Columnismo

Fantasmas en el confesionario

Entre cloro y miembros

07.07.2016 @juanromerafadon 2 minutos

Carmena da un paso más en su política de integración multicultural. Sin alcanzar extremos imperativista que desearían los anticarmenistas, autoriza a las piscinas municipales que lo deseen a que celebren el día sin bañador. Carmena era de los aperturistas cuando, en los 70, el debate oscilaba entre la integración europeista y el destape. Cuando eso se logró, ella se cambió de bando. Ella es como Fraga, que 'siempre iba a estar con el ganado que sufría'. Y por eso es la alcaldesa de Madrid que ha cambiado el "Mayor" por "Abuela". Llega tarde. Parece ese padre que te ridiculiza en primaria diciendo "chachi piruli" o "cantidubi".La concejalía de Cultura y Deportes, de dónde procede aquella decisión aplaudida por naturalistas, liberales y narcisistas de sus partes nobles, pondrá de moda el disfraz de los carnavales del año que viene.

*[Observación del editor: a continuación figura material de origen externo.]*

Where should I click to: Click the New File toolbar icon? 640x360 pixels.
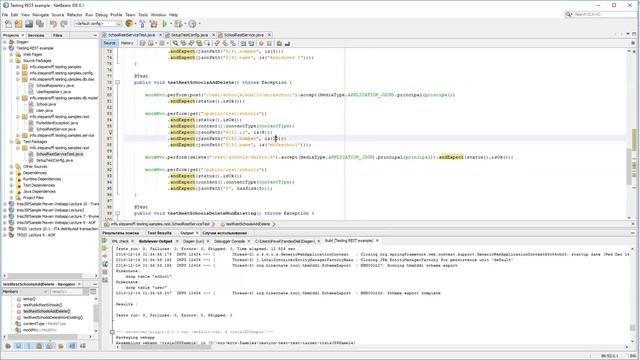coord(8,24)
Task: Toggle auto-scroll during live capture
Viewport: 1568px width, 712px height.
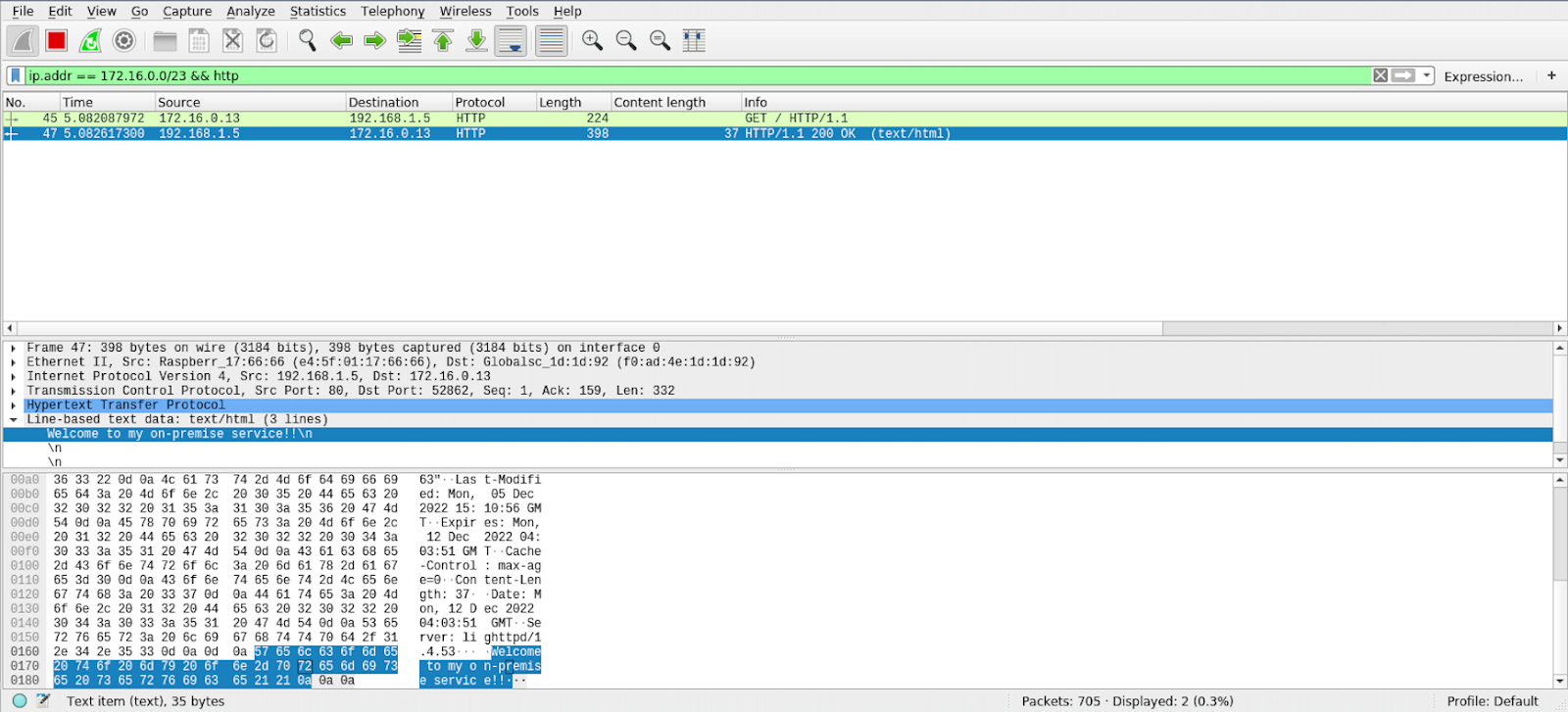Action: [511, 41]
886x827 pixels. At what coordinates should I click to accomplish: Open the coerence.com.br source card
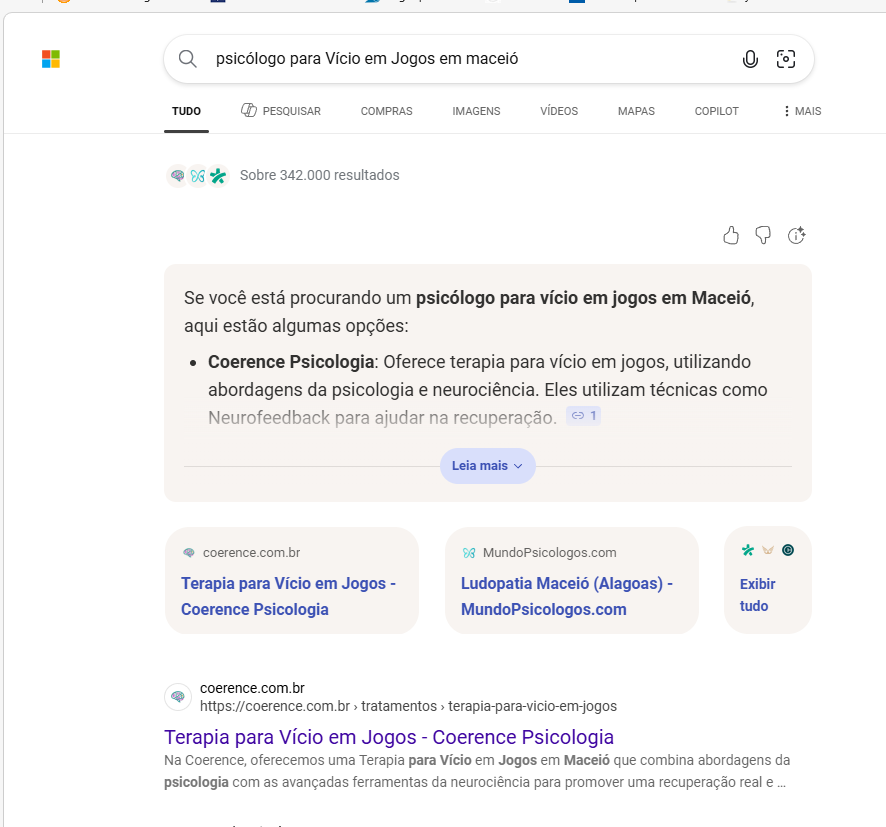(292, 580)
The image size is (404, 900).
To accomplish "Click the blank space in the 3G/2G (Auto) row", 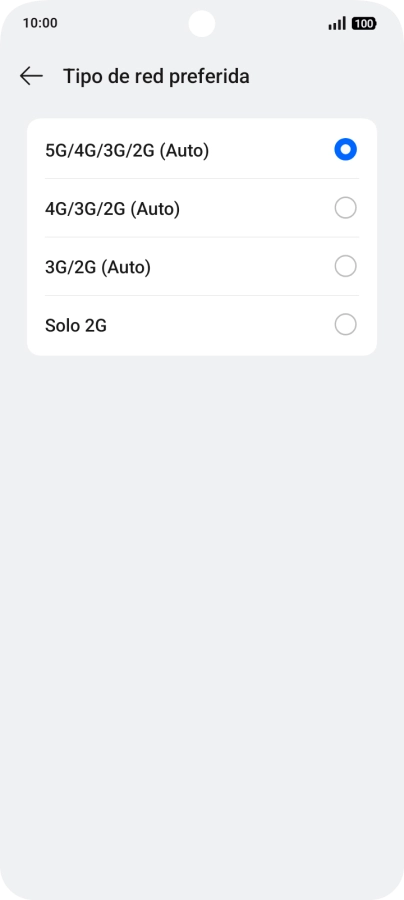I will [242, 267].
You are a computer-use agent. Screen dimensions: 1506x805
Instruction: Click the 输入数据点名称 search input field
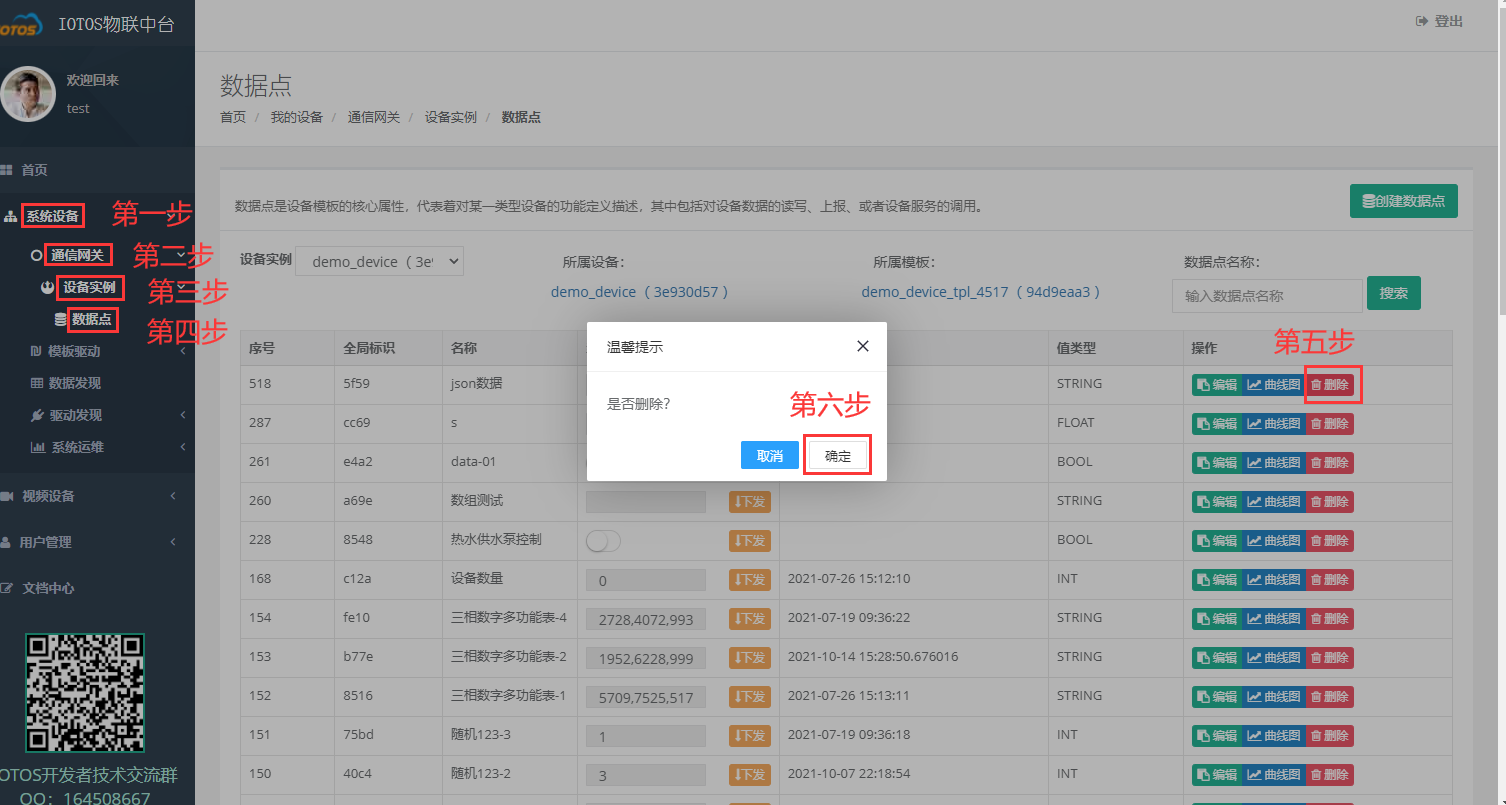[x=1267, y=295]
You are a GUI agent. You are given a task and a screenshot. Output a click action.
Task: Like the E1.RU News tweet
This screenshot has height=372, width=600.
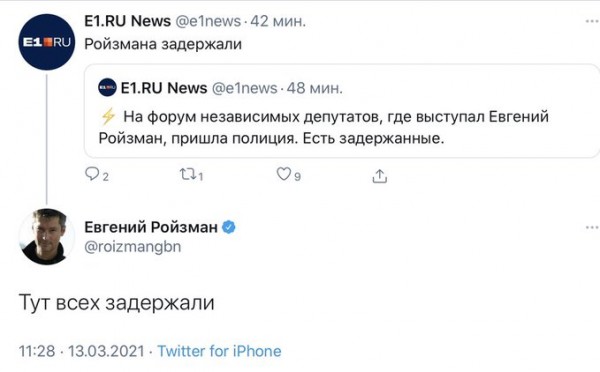(x=284, y=174)
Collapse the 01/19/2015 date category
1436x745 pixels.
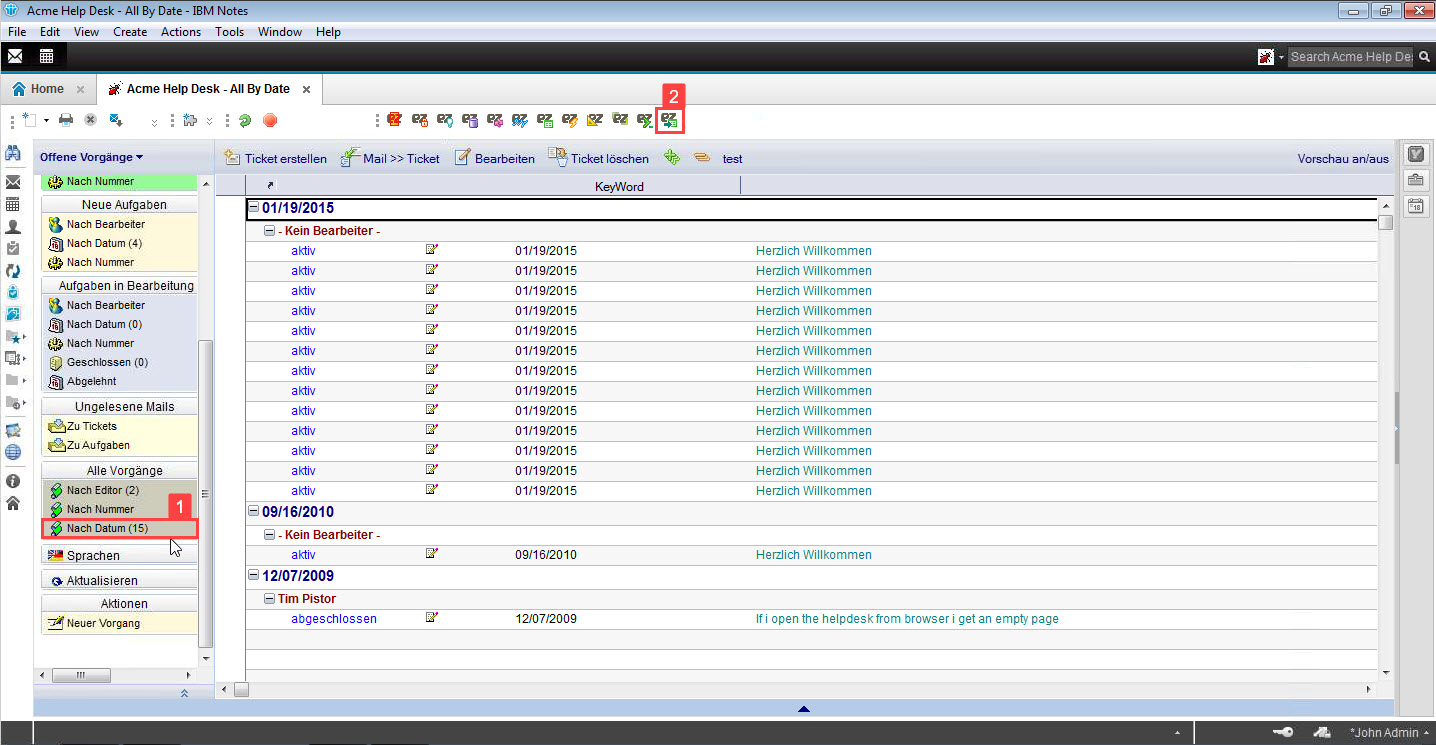[x=253, y=208]
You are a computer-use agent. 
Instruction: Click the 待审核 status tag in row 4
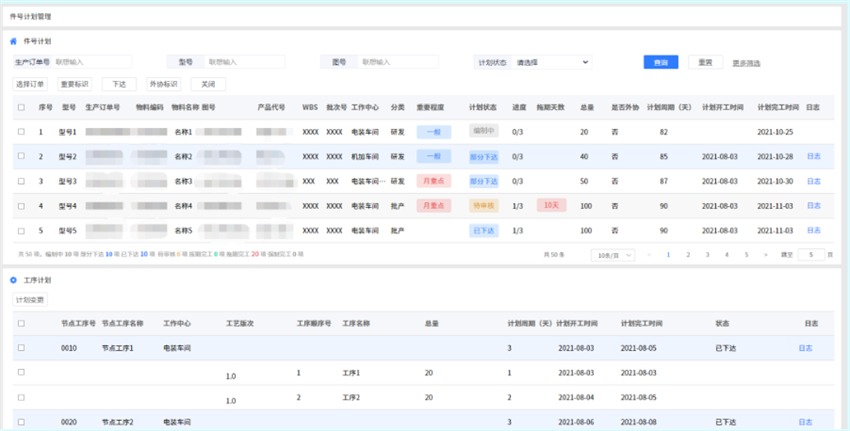click(x=483, y=206)
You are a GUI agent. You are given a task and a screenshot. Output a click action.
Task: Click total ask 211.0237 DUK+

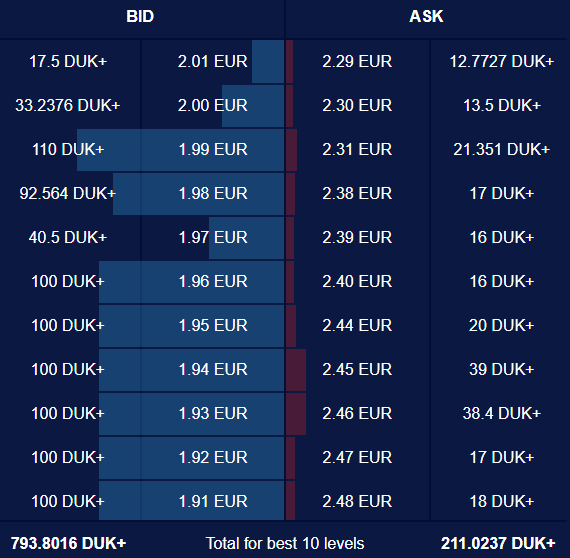[498, 543]
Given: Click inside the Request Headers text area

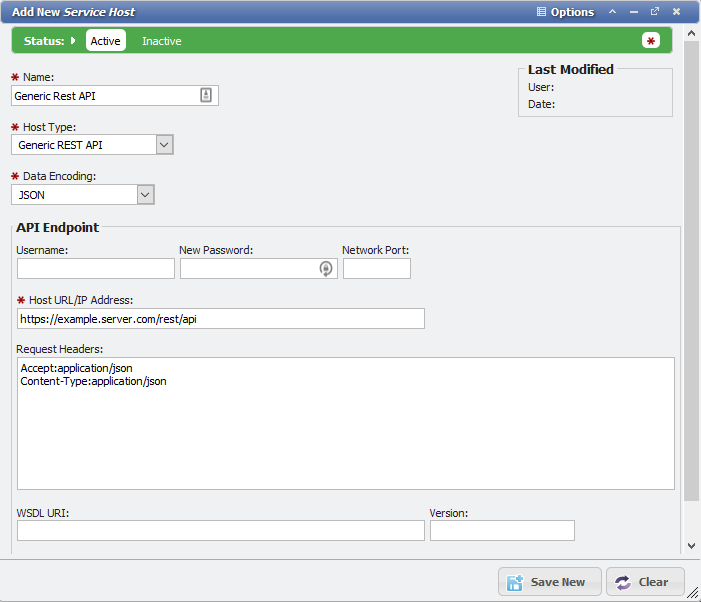Looking at the screenshot, I should tap(345, 430).
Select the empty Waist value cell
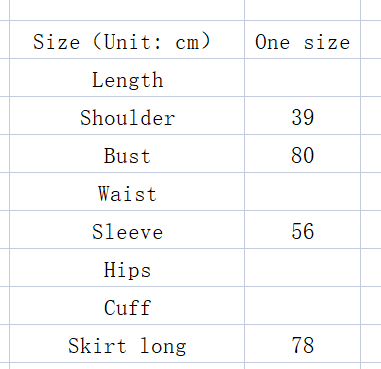381x369 pixels. (x=302, y=192)
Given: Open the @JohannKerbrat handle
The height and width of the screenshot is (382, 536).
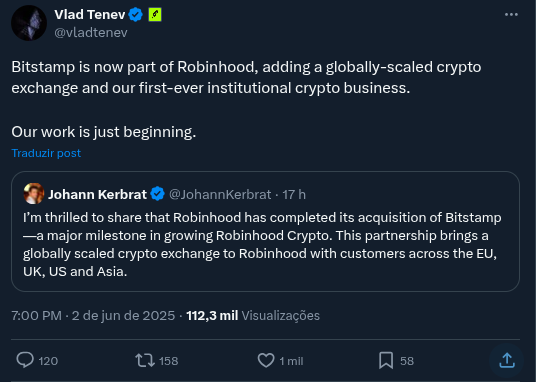Looking at the screenshot, I should pos(220,194).
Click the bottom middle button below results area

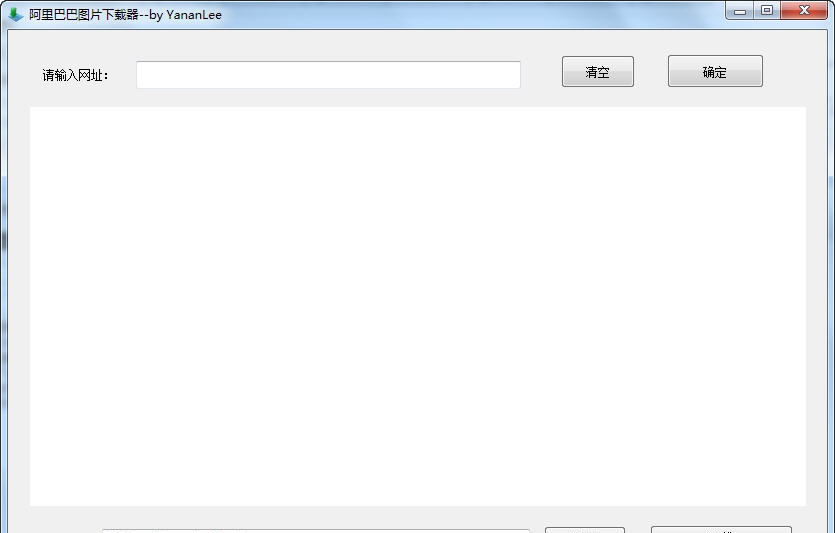pyautogui.click(x=585, y=530)
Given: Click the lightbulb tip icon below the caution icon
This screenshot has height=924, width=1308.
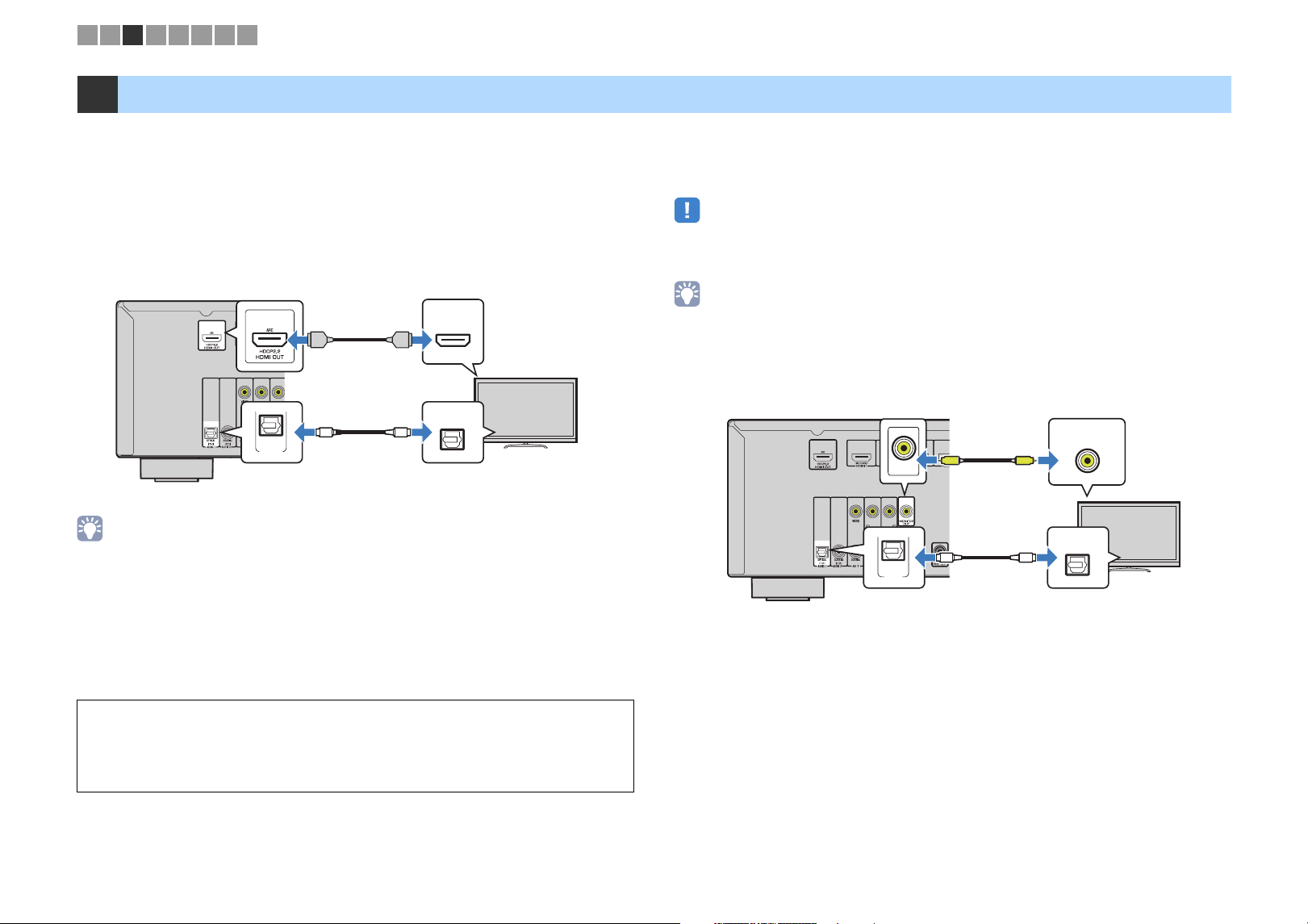Looking at the screenshot, I should click(x=687, y=294).
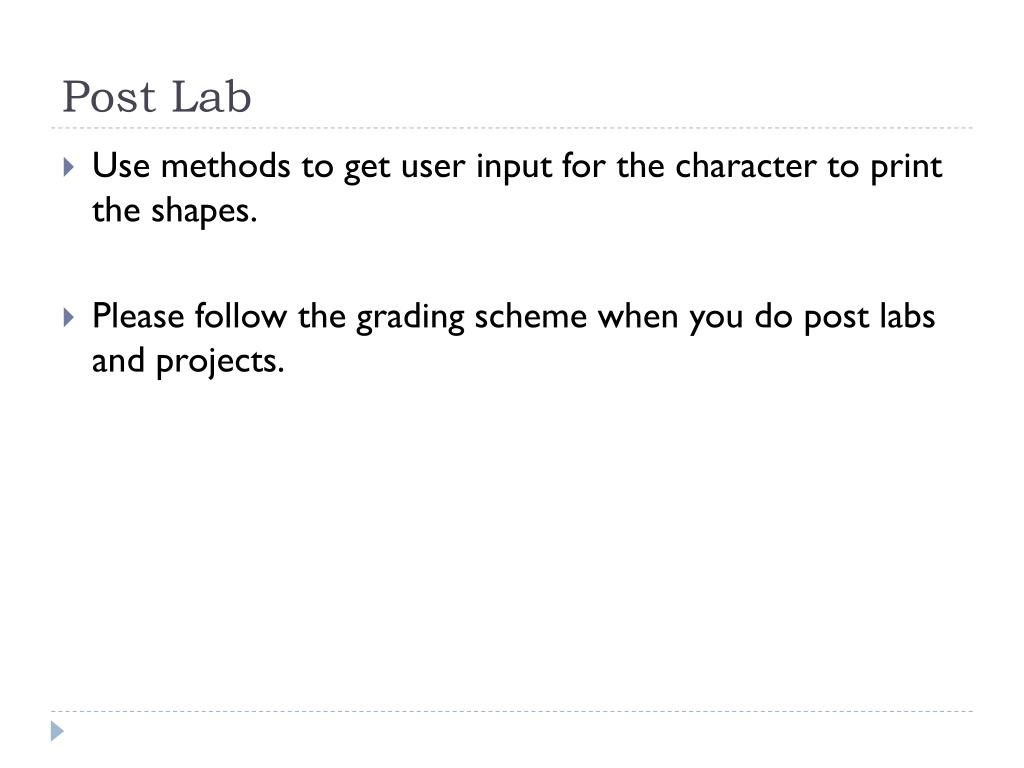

Si no habían sido per se polémicas las carnestolendas, en las próximas ediciones veremos al español medio con la barriga cervecera, peluda, desnudo pero con el gorrito en la cabeza para no dejar los pocos pelos que le quedan en el agua. Supongo que este nexo inexistente y compatible por meras razones inventadas es la única relación entre la cultura, el deporte y el exhibicionismo liberador.En su legislatura, Carmena quiere que todos puedan bañarse tranquilamente en las piscinas municipales. Los chulopiscinas de miembro descomunal o los acomplejados de la Trumpa.Incluso el barcelonismo capitalino ha pedido una piscina para Messi. Él es un regufiado del madridismo que está en las instituciones y que le condena a 21 meses de presión. Por fraude fiscal, sí, pero 21 meses. Bienvenido sea Messi. La Pulga, que tiene algo de Pulgarcito por los rastros que ha ido dejando, también tiene derecho a bañarse en las piscinas de Madrid. Podrá compartirlas con las piscinas para perros. Supongo que se refiere a los caninos, y no a unos cuantos personajes públicos que podrían adquirir el cariñoso calificativo.En fin, madrileño de a pie, olvídese de tener que ir a Tarifa a hacer nudismo. Por una vez el exhibicionismo nunca estuvo tan cerca. Tan solo tiene dos inconvenientes; el encontrarte a tu jefe en cueros (algo poco deseable para cualquier empleado), o encontrarte los odiosos pelos flotando en el agua y que no alcanzas a localizar en ninguna parte del cuerpo. Ninguna, hasta ahora.No se pierda el día sin bañador, capitalino español; seguro que será una experiencia inolvidable esa de estar entre cloro y miembros.